= The Gypsy (1945 song) =

1945 popular song

"The Gypsy" is a popular song written by Billy Reid and published in 1945. The ballad tells the story of a person who visits a Gypsy fortune teller and is reassured that their partner is faithful. Though they both know it to be untrue, the narrator resolves to return, "'Cause I want to believe the Gypsy".

== History ==
"The Gypsy" was originally introduced in the United Kingdom by Billy Reid's orchestra and vocalist Dorothy Squires, who was also his partner. In the United States, the song was recorded by Bill Kenny & The Ink Spots, Dinah Shore, and Sammy Kaye's orchestra, and was a hit for all three.

- The recording by The Ink Spots featuring Bill Kenny was released by Decca Records as catalog number 18817. It first reached the Billboard chart on May 2, 1946 and lasted 18 weeks on the listings, peaking at No. 1, and was also number one on the R&B charts for three non-consecutive weeks.

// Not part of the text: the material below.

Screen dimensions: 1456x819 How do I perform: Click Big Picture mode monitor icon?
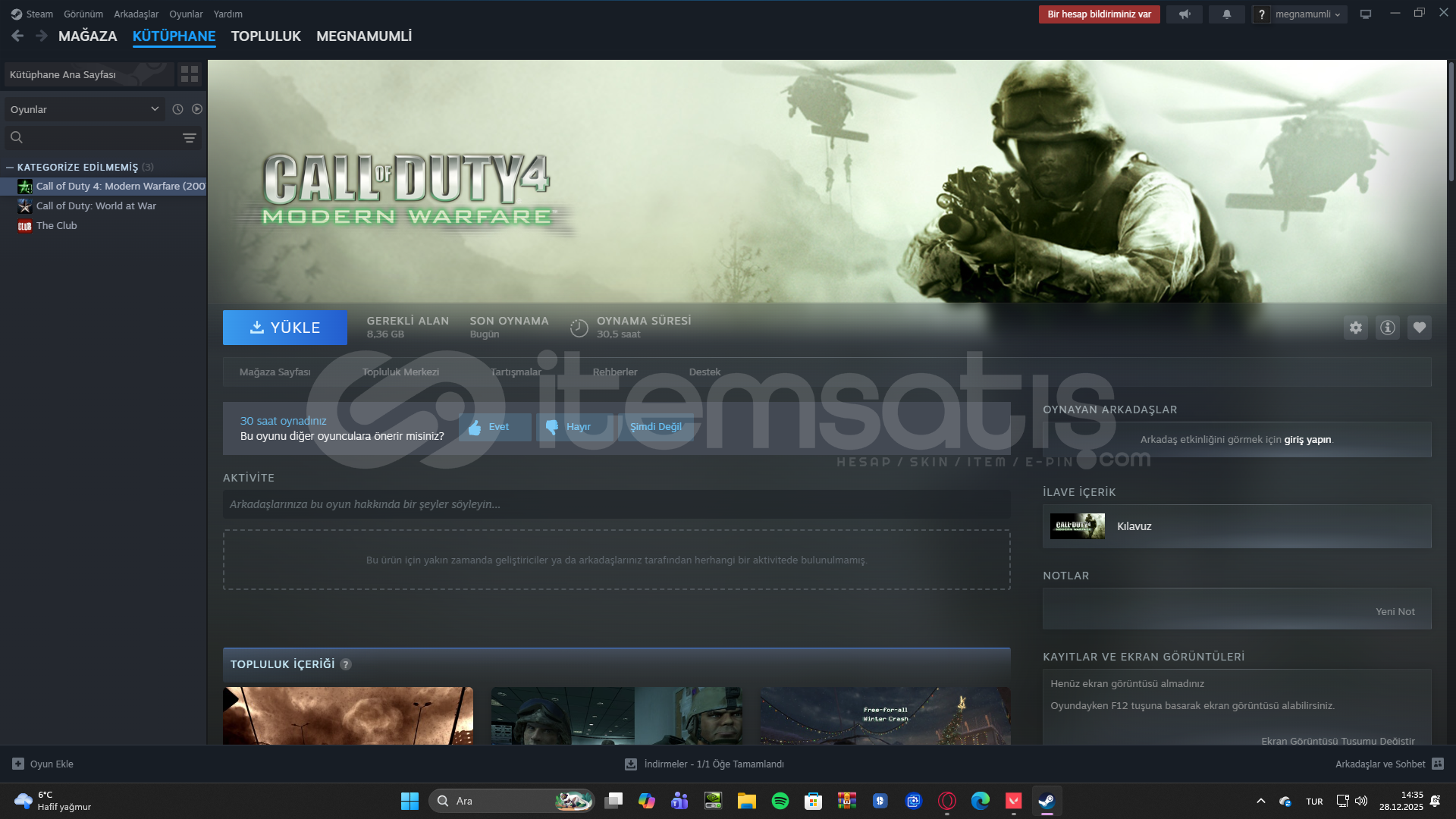pyautogui.click(x=1366, y=14)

- The song was also recorded by Guy Lombardo featuring the female cabaret star Hildegarde singing. It was released by Decca Records as catalog number 23511 in March, 1946. This version was regarded as a musical "flop", however.
- The recording by Dinah Shore was released by Columbia Records as catalog number 36964. It first reached the Billboard charts on May 2, 1946 and lasted 15 weeks on the chart, peaking at No. 2. This recording was a two-sided hit, with the flip side, "Laughing on the Outside (Crying on the Inside)," reaching No. 3 the same year.
- The recording by Sammy Kaye was released by RCA Victor Records as catalog number 20-1844. It first reached the Billboard chart on May 9, 1946 and lasted 10 weeks on the chart, peaking at No. 4.

== Other recordings ==
- The Gypsy was also recorded by Charlie Parker on July 29, 1946, during the famous "Lover Man" session after which he was committed to the Camarillo State Mental Hospital in California.
- Louis Armstrong recorded the song with the Commanders in October, 1953 and it was released on Decca Records as catalog number 28995.
- Quincy Jones recorded the song on his 1959 album The Birth of a Band!.
- Frank Sinatra recorded the song on his 1962 album Sinatra Sings Great Songs from Great Britain.

==Popular culture==
- The Ink Spots' recording of the song appears on the soundtrack of the 2008 film Revolutionary Road.